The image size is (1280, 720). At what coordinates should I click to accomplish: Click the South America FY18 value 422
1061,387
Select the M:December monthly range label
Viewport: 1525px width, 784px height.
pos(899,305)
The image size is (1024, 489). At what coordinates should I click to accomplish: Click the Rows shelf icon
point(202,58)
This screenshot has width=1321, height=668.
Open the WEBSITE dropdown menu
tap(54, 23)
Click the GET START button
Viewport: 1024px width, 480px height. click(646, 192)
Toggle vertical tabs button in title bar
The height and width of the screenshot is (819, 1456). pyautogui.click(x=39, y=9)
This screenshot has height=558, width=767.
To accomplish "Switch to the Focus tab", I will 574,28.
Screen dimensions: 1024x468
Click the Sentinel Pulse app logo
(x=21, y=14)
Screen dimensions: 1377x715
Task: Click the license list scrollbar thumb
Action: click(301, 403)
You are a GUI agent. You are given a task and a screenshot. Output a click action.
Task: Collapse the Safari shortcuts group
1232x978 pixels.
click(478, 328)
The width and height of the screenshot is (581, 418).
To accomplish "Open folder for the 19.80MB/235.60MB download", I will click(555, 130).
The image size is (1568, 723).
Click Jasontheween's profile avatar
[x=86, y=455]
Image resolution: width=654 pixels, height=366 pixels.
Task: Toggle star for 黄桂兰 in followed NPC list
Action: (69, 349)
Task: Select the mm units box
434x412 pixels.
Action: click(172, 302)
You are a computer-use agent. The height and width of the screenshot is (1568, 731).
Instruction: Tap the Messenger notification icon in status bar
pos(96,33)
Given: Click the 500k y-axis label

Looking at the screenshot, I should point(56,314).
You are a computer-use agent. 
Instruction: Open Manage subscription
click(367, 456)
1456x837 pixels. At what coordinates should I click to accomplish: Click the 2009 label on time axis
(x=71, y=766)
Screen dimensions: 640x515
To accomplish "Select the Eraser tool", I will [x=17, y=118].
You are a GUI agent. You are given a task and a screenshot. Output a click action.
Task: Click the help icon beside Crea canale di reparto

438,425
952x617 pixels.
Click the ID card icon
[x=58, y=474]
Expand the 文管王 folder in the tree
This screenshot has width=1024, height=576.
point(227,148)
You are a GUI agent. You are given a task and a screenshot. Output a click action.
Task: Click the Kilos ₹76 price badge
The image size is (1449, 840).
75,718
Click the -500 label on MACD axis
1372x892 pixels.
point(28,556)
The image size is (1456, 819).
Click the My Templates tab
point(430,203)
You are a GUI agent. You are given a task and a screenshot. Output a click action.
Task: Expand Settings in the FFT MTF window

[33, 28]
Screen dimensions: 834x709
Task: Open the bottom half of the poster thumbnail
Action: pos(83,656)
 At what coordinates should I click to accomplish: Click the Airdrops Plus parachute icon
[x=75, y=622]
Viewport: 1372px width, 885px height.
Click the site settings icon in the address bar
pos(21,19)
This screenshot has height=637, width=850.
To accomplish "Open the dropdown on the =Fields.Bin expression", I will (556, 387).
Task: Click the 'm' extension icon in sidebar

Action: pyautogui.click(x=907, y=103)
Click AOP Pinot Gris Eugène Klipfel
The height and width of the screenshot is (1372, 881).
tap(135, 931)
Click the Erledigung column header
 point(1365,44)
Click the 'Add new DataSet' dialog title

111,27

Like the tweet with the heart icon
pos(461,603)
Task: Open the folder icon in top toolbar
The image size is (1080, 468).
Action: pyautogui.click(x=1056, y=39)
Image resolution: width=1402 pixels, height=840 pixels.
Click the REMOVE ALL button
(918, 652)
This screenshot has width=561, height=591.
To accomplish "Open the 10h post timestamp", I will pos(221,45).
================================
Instructions to follow >> Lay out all of the records above as a Markdown table with a No. column for the row number and a Text column for the line. Leave out blank lines.

Result >>
| No. | Text |
|---|---|
| 1 | The image size is (1280, 720). At what coordinates should I click to accomplish: Click the South America FY18 value 422 |
| 2 | 1061,387 |
| 3 | Select the M:December monthly range label |
| 4 | Viewport: 1525px width, 784px height. |
| 5 | pos(899,305) |
| 6 | The image size is (1024, 489). At what coordinates should I click to accomplish: Click the Rows shelf icon |
| 7 | point(202,58) |
| 8 | This screenshot has width=1321, height=668. |
| 9 | Open the WEBSITE dropdown menu |
| 10 | tap(54, 23) |
| 11 | Click the GET START button |
| 12 | Viewport: 1024px width, 480px height. click(646, 192) |
| 13 | Toggle vertical tabs button in title bar |
| 14 | The height and width of the screenshot is (819, 1456). pyautogui.click(x=39, y=9) |
| 15 | This screenshot has height=558, width=767. |
| 16 | To accomplish "Switch to the Focus tab", I will 574,28. |
| 17 | Screen dimensions: 1024x468 |
| 18 | Click the Sentinel Pulse app logo |
| 19 | (x=21, y=14) |
| 20 | Screen dimensions: 1377x715 |
| 21 | Task: Click the license list scrollbar thumb |
| 22 | Action: click(301, 403) |
| 23 | You are a GUI agent. You are given a task and a screenshot. Output a click action. |
| 24 | Task: Collapse the Safari shortcuts group |
| 25 | 1232x978 pixels. |
| 26 | click(478, 328) |
| 27 | The width and height of the screenshot is (581, 418). |
| 28 | To accomplish "Open folder for the 19.80MB/235.60MB download", I will click(555, 130). |
| 29 | The image size is (1568, 723). |
| 30 | Click Jasontheween's profile avatar |
| 31 | [x=86, y=455] |
| 32 | Image resolution: width=654 pixels, height=366 pixels. |
| 33 | Task: Toggle star for 黄桂兰 in followed NPC list |
| 34 | Action: (69, 349) |
| 35 | Task: Select the mm units box |
| 36 | 434x412 pixels. |
| 37 | Action: click(172, 302) |
| 38 | You are a computer-use agent. The height and width of the screenshot is (1568, 731). |
| 39 | Instruction: Tap the Messenger notification icon in status bar |
| 40 | pos(96,33) |
| 41 | Given: Click the 500k y-axis label |
| 42 | Looking at the screenshot, I should point(56,314). |
| 43 | You are a computer-use agent.  |
| 44 | Instruction: Open Manage subscription |
| 45 | click(367, 456) |
| 46 | 1456x837 pixels. At what coordinates should I click to accomplish: Click the 2009 label on time axis |
| 47 | (x=71, y=766) |
| 48 | Screen dimensions: 640x515 |
| 49 | To accomplish "Select the Eraser tool", I will [x=17, y=118]. |
| 50 | You are a GUI agent. You are given a task and a screenshot. Output a click action. |
| 51 | Task: Click the help icon beside Crea canale di reparto |
| 52 | 438,425 |
| 53 | 952x617 pixels. |
| 54 | Click the ID card icon |
| 55 | [x=58, y=474] |
| 56 | Expand the 文管王 folder in the tree |
| 57 | This screenshot has width=1024, height=576. |
| 58 | point(227,148) |
| 59 | You are a GUI agent. You are given a task and a screenshot. Output a click action. |
| 60 | Task: Click the Kilos ₹76 price badge |
| 61 | The image size is (1449, 840). |
| 62 | 75,718 |
| 63 | Click the -500 label on MACD axis |
| 64 | 1372x892 pixels. |
| 65 | point(28,556) |
| 66 | The image size is (1456, 819). |
| 67 | Click the My Templates tab |
| 68 | point(430,203) |
| 69 | You are a GUI agent. You are given a task and a screenshot. Output a click action. |
| 70 | Task: Expand Settings in the FFT MTF window |
| 71 | [33, 28] |
| 72 | Screen dimensions: 834x709 |
| 73 | Task: Open the bottom half of the poster thumbnail |
| 74 | Action: pos(83,656) |
| 75 |  At what coordinates should I click to accomplish: Click the Airdrops Plus parachute icon |
| 76 | [x=75, y=622] |
| 77 | Viewport: 1372px width, 885px height. |
| 78 | Click the site settings icon in the address bar |
| 79 | pos(21,19) |
| 80 | This screenshot has height=637, width=850. |
| 81 | To accomplish "Open the dropdown on the =Fields.Bin expression", I will (556, 387). |
| 82 | Task: Click the 'm' extension icon in sidebar |
| 83 | Action: pyautogui.click(x=907, y=103) |
| 84 | Click AOP Pinot Gris Eugène Klipfel |
| 85 | The height and width of the screenshot is (1372, 881). |
| 86 | tap(135, 931) |
| 87 | Click the Erledigung column header |
| 88 |  point(1365,44) |
| 89 | Click the 'Add new DataSet' dialog title |
| 90 | 111,27 |
| 91 | Like the tweet with the heart icon |
| 92 | pos(461,603) |
| 93 | Task: Open the folder icon in top toolbar |
| 94 | The image size is (1080, 468). |
| 95 | Action: pyautogui.click(x=1056, y=39) |
| 96 | Image resolution: width=1402 pixels, height=840 pixels. |
| 97 | Click the REMOVE ALL button |
| 98 | (918, 652) |
| 99 | This screenshot has width=561, height=591. |
| 100 | To accomplish "Open the 10h post timestamp", I will pos(221,45). |